[TASK TO CARRY OUT]
How many lines in the listing below contain the word "icon"? Reply with the number alone.

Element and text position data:
----------------------------------------
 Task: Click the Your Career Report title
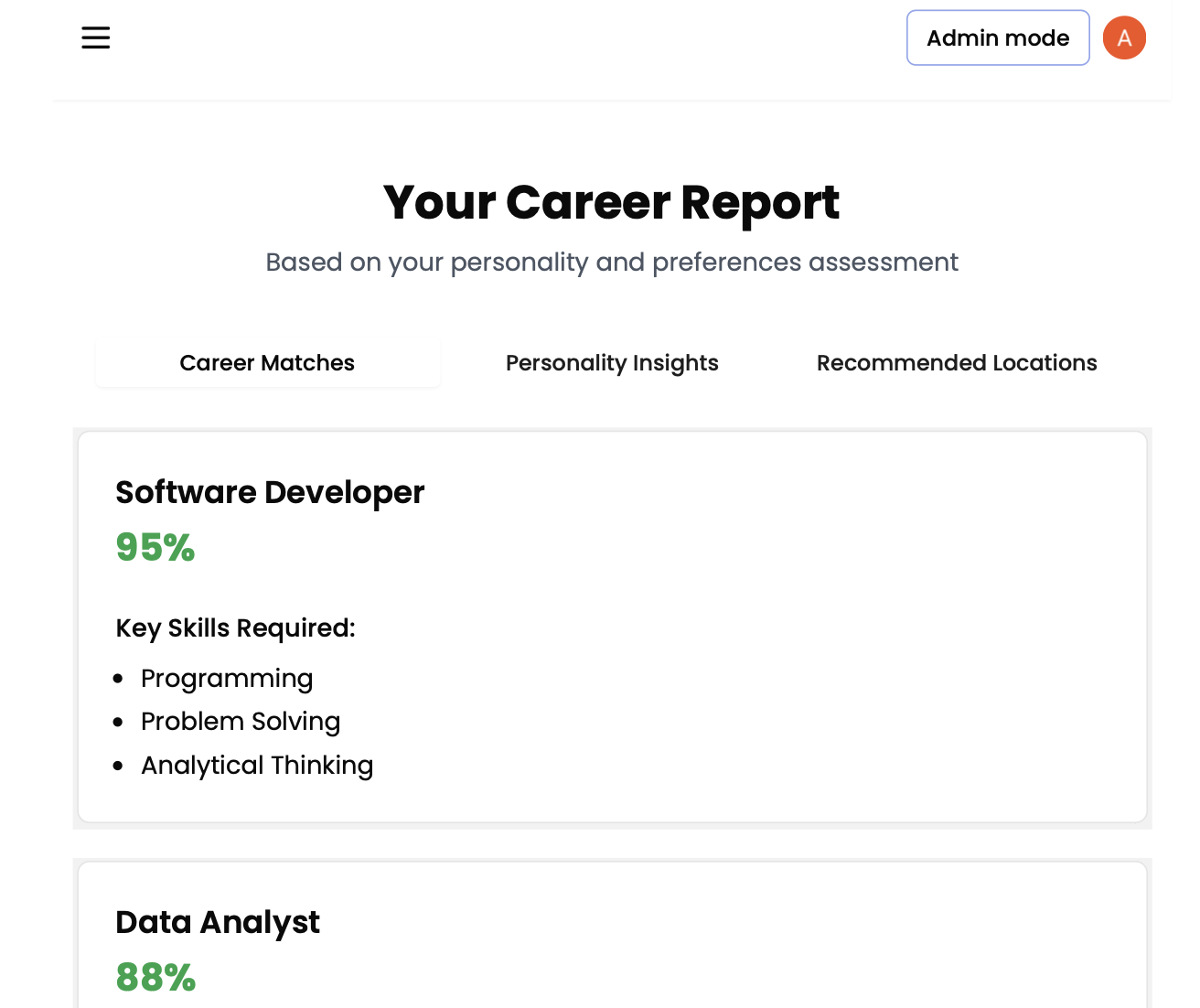pyautogui.click(x=611, y=202)
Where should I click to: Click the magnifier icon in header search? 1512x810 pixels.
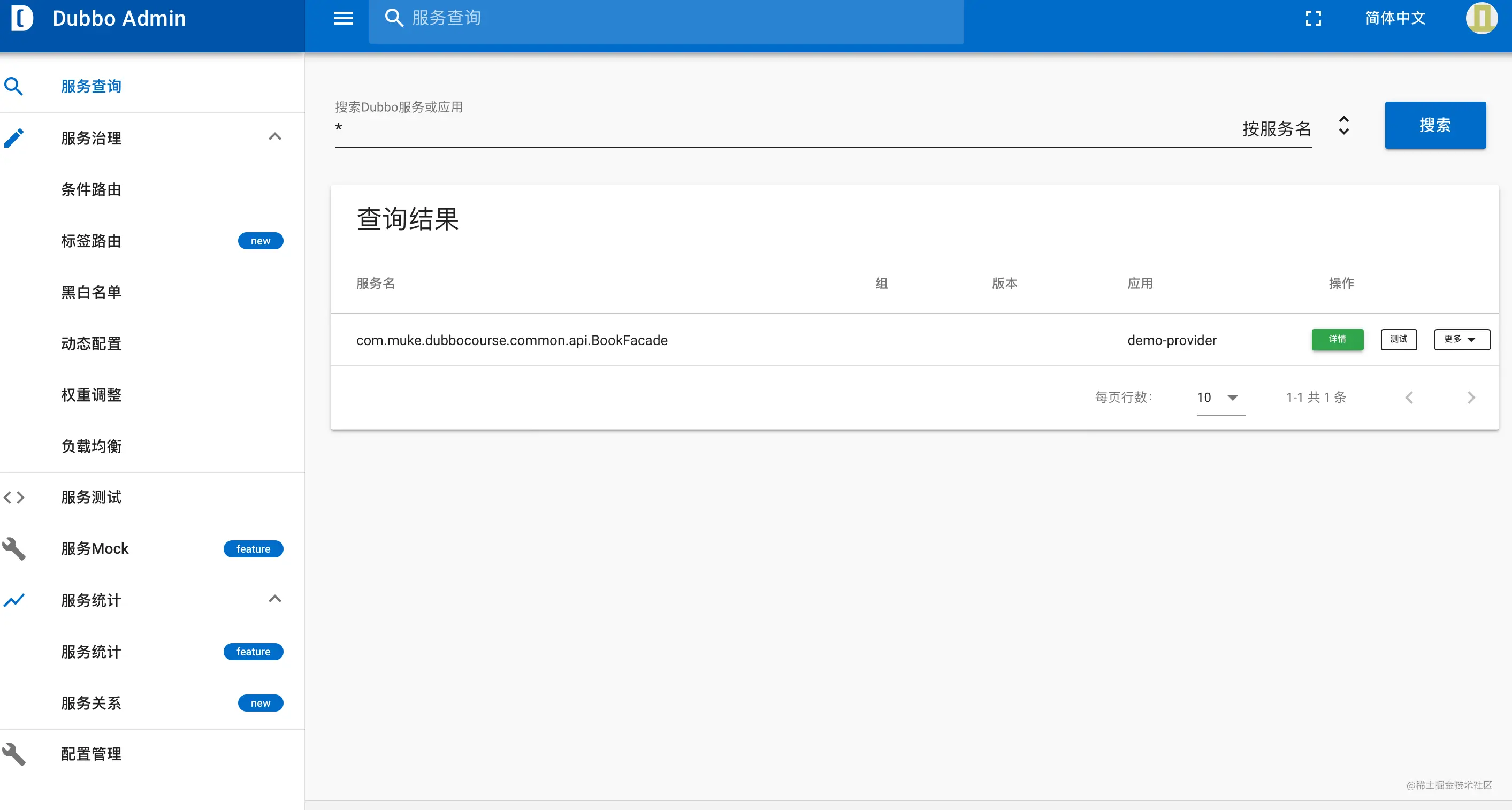click(394, 18)
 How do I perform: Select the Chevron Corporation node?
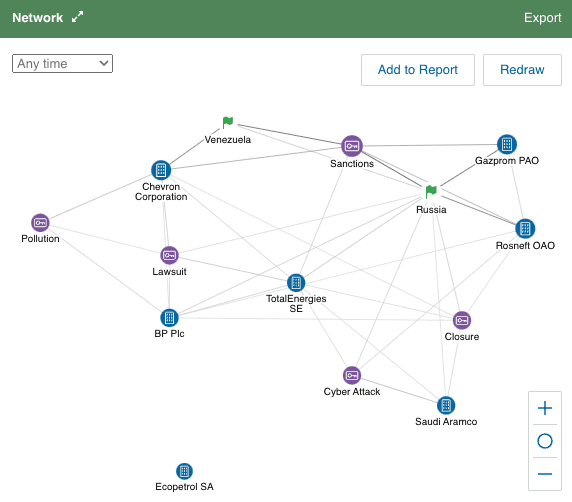point(161,170)
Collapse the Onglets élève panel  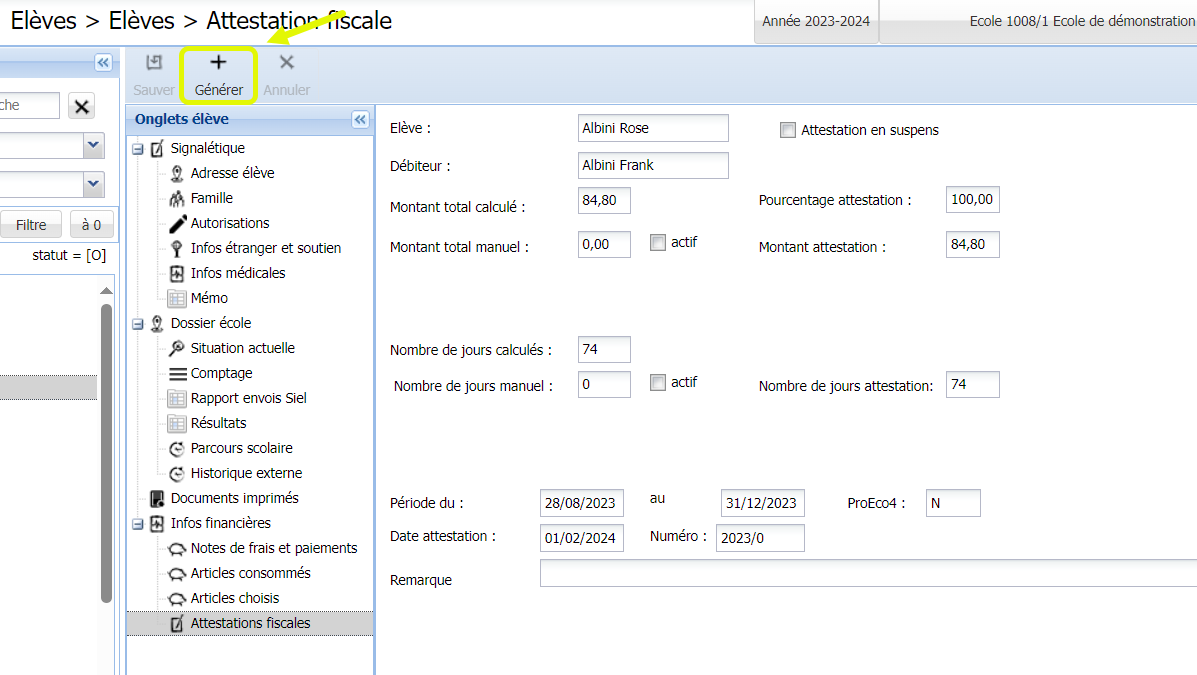pos(360,120)
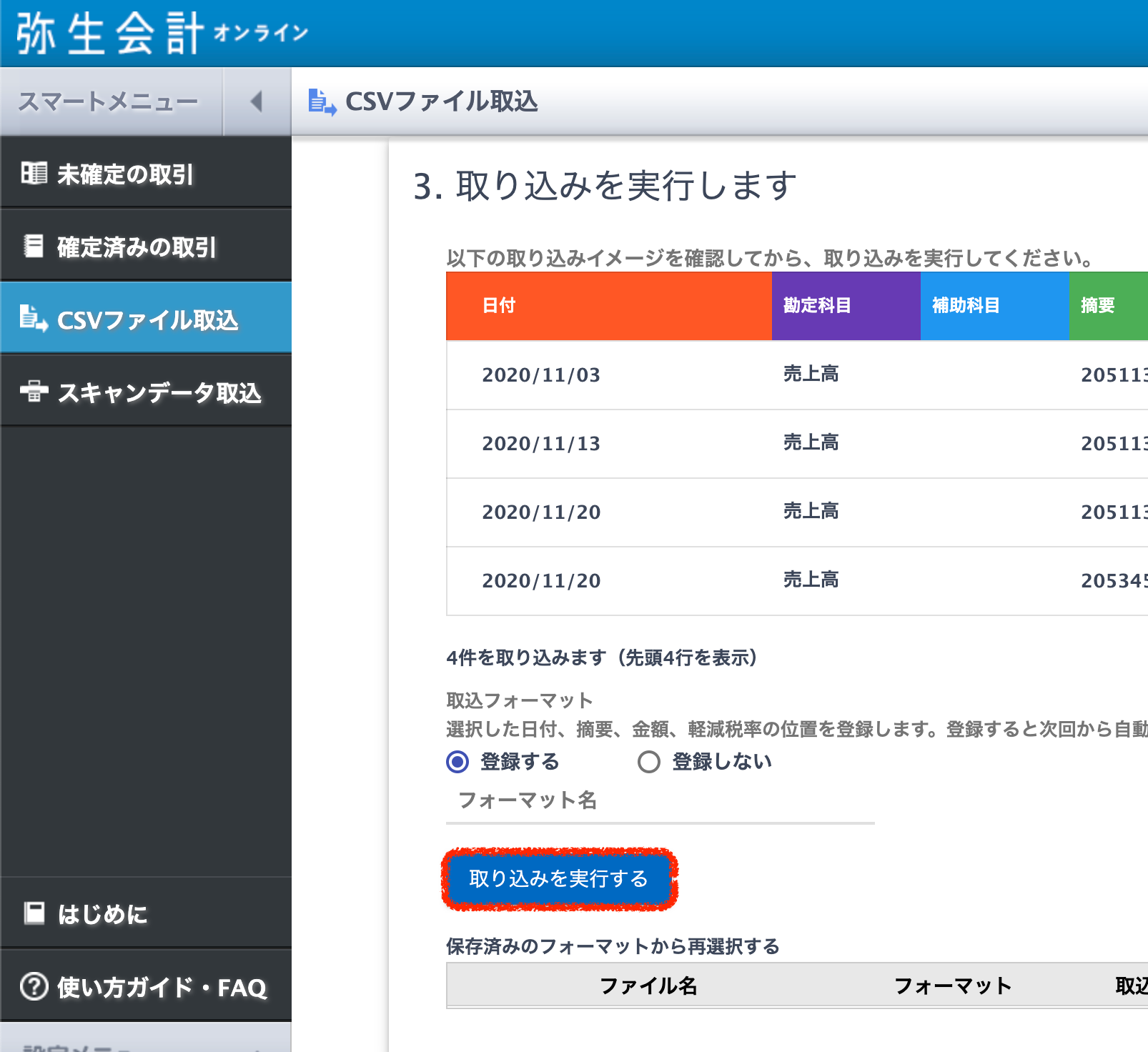Select the 登録する radio button
Image resolution: width=1148 pixels, height=1052 pixels.
coord(457,762)
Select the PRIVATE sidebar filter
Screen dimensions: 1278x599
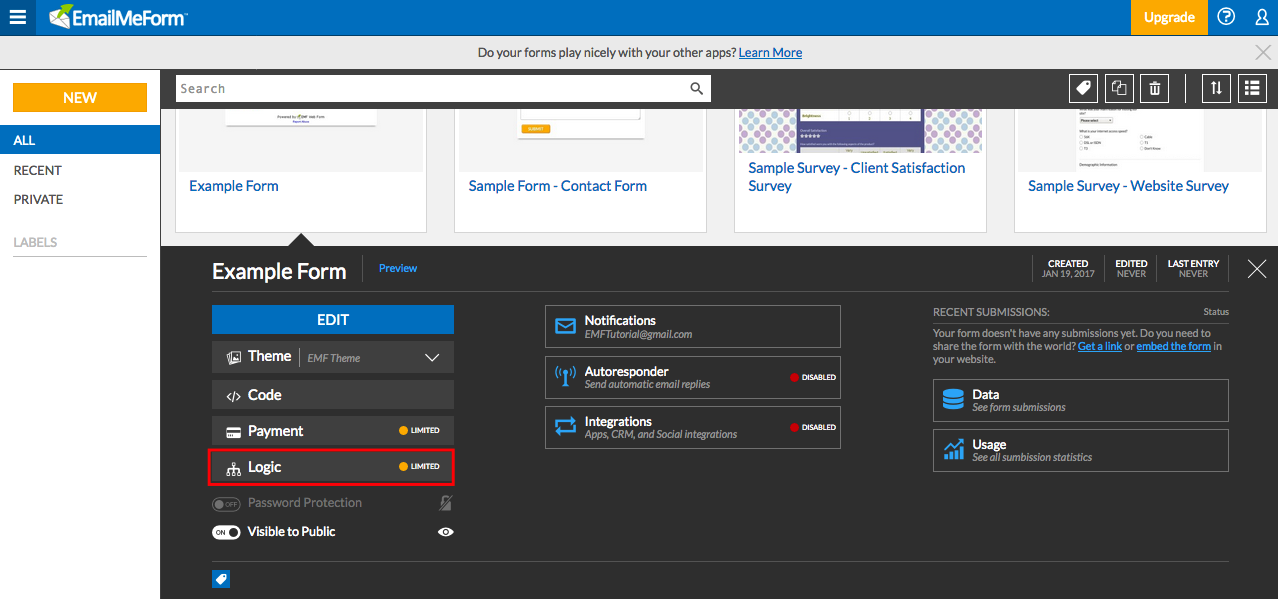point(38,199)

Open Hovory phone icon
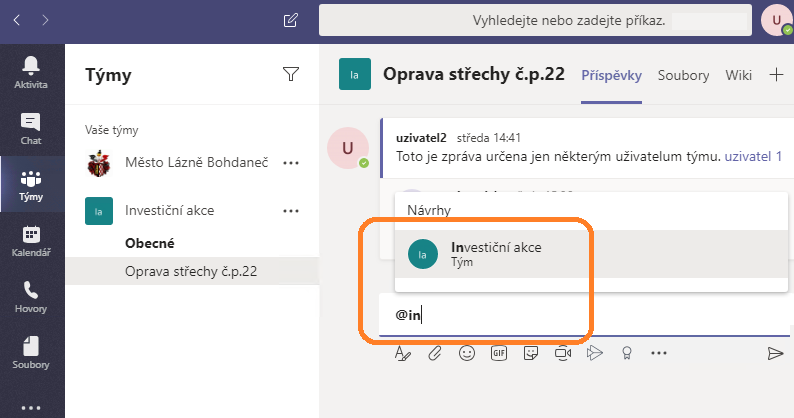31,297
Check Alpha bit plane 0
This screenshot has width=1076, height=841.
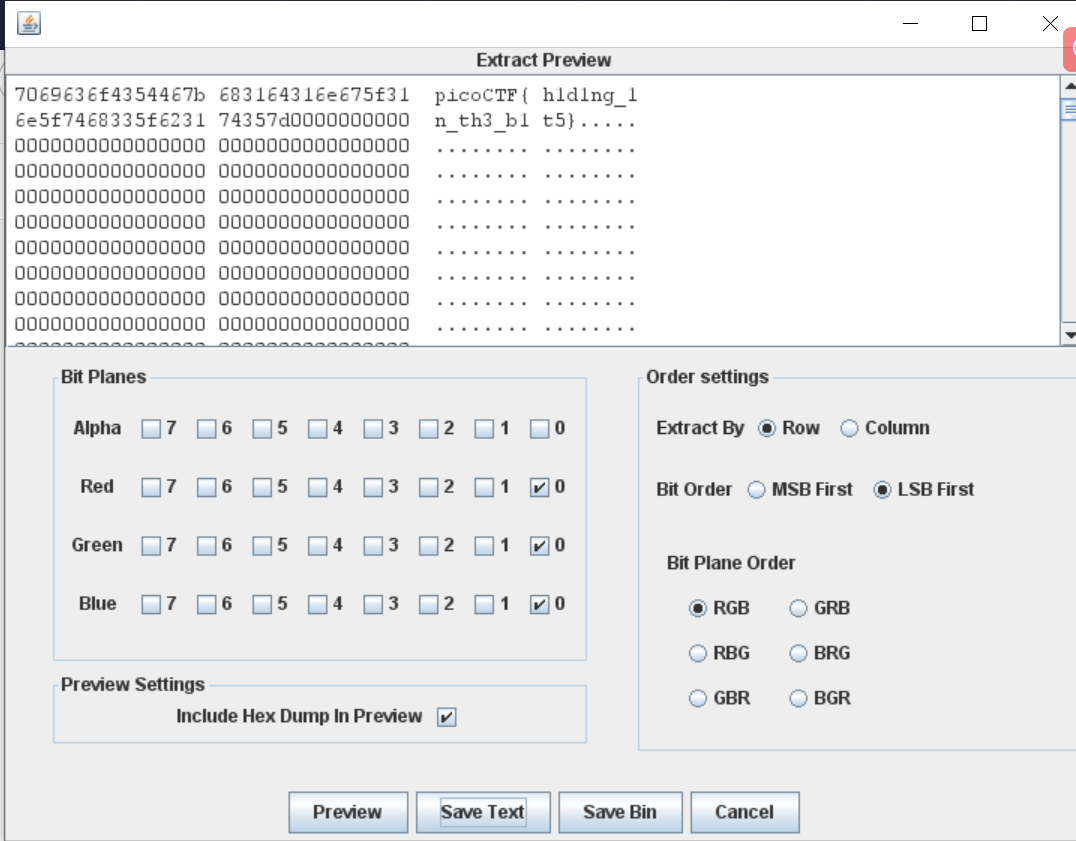(540, 429)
----------------------------------------
[FINISHED TASK]
2